_Description of the task_
Give again, word for word, each line below starting at the one that contains "Where should I click to: Click the" and ending at the one that contains "has width=1406, height=737.".

[Stored items]
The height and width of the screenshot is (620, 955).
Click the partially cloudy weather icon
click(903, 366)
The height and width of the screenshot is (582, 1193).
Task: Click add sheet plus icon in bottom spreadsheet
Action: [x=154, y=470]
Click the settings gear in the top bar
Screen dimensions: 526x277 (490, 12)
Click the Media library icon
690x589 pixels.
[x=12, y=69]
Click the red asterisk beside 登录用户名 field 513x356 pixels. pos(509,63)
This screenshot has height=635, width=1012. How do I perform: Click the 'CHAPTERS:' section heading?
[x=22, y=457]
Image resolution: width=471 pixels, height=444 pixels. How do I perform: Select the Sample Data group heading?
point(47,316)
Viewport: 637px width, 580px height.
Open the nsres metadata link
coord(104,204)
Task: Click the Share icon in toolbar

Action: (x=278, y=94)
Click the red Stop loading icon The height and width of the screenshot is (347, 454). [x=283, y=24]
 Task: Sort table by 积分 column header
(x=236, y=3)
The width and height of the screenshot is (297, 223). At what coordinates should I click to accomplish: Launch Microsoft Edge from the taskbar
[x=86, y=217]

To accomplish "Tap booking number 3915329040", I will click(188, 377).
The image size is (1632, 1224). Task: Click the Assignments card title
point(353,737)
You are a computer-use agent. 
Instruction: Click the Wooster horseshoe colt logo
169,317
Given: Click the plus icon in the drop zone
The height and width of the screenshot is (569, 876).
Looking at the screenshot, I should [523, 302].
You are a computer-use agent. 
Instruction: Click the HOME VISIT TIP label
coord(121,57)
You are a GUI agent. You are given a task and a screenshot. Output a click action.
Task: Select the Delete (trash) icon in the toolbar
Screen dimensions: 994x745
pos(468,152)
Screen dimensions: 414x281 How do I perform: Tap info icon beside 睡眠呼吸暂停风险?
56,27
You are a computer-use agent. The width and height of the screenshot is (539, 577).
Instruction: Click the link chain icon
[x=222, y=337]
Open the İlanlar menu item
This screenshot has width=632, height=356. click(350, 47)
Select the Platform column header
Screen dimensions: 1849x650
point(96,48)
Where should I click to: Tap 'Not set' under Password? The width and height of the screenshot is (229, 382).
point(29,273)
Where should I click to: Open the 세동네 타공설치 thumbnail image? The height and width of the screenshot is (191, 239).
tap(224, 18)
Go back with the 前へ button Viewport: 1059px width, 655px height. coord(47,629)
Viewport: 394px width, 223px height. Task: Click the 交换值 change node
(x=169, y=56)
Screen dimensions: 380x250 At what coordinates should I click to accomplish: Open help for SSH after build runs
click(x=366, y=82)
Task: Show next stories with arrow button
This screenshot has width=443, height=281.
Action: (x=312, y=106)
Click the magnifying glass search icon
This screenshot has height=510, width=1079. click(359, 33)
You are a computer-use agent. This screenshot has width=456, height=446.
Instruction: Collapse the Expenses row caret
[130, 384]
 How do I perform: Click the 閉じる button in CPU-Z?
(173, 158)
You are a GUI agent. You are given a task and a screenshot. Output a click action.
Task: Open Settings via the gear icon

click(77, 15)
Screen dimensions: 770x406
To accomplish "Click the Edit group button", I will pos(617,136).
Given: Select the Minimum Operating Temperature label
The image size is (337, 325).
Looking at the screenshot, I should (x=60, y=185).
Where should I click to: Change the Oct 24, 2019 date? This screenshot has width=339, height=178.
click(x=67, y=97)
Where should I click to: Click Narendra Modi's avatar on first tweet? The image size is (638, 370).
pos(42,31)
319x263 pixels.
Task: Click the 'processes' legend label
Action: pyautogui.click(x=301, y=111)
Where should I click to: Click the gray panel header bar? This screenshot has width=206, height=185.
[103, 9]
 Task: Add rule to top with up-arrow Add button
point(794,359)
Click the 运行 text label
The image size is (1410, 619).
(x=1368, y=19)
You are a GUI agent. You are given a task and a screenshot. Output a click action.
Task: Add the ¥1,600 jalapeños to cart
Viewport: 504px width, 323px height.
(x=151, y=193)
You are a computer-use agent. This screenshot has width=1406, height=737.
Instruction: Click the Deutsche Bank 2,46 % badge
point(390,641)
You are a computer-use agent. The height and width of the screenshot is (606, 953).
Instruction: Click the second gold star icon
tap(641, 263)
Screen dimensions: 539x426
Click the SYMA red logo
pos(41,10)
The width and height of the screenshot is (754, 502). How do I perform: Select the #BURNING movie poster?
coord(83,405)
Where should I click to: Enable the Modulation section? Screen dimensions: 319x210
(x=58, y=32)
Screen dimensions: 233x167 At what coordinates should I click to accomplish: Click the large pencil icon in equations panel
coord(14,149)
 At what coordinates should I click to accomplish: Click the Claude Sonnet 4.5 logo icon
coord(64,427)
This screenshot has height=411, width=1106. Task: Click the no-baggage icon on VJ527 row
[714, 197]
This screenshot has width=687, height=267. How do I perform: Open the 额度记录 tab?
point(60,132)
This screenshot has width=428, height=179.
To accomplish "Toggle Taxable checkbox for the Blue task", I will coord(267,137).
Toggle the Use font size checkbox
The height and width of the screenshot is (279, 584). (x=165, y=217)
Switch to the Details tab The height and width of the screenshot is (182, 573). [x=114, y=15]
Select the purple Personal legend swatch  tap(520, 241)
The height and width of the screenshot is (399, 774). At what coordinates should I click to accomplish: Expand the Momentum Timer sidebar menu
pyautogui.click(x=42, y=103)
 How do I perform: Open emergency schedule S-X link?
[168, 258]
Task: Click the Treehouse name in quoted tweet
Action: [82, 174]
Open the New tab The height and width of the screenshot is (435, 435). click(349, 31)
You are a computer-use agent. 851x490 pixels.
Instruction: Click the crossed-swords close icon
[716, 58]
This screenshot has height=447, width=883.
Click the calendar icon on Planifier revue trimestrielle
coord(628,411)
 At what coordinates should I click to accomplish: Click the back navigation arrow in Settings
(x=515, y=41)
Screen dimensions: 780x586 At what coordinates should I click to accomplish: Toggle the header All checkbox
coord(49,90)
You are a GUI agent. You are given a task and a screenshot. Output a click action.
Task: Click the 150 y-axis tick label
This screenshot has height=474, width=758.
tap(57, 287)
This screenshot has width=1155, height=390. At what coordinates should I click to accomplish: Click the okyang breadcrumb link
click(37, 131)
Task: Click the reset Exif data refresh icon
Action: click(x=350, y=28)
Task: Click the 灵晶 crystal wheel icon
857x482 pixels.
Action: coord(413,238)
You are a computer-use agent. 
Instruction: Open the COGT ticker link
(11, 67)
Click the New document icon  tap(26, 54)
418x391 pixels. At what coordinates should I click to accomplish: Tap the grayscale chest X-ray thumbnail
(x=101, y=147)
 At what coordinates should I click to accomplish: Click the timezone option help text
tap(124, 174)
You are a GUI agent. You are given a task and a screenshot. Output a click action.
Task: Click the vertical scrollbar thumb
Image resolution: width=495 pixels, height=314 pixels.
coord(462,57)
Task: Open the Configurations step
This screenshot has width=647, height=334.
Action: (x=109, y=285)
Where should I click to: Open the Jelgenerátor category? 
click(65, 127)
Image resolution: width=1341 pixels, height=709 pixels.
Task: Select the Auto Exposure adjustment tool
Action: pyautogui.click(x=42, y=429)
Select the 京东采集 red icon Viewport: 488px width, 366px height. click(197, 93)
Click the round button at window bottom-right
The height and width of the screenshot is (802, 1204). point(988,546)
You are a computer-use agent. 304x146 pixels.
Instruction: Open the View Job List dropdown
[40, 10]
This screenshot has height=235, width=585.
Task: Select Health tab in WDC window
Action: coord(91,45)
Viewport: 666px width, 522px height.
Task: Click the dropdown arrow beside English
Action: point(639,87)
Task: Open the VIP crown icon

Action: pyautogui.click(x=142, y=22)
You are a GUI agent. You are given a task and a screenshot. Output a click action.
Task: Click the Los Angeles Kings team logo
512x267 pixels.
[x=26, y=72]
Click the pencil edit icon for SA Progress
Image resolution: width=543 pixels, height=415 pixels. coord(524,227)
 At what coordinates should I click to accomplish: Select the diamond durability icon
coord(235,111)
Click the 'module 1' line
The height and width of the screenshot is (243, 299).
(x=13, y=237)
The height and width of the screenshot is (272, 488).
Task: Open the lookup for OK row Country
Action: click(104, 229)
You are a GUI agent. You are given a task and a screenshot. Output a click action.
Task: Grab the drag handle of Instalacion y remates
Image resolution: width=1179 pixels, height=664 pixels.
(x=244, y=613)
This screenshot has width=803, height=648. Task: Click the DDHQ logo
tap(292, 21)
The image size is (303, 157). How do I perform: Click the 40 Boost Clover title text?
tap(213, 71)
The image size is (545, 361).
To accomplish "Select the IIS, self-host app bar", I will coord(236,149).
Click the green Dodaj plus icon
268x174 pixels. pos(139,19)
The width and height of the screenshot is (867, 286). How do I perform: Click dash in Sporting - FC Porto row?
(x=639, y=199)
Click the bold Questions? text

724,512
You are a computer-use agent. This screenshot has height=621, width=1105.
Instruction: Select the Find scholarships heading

_Solution below_
Where should I click to: Click the gray panel header bar? This screenshot has width=206, height=185.
[103, 9]
 Task: Add rule to top with up-arrow Add button
point(794,359)
Click the 运行 text label
The image size is (1410, 619).
(x=1368, y=19)
You are a GUI agent. You are given a task and a screenshot. Output a click action.
Task: Add the ¥1,600 jalapeños to cart
Viewport: 504px width, 323px height.
(x=151, y=193)
You are a computer-use agent. This screenshot has width=1406, height=737.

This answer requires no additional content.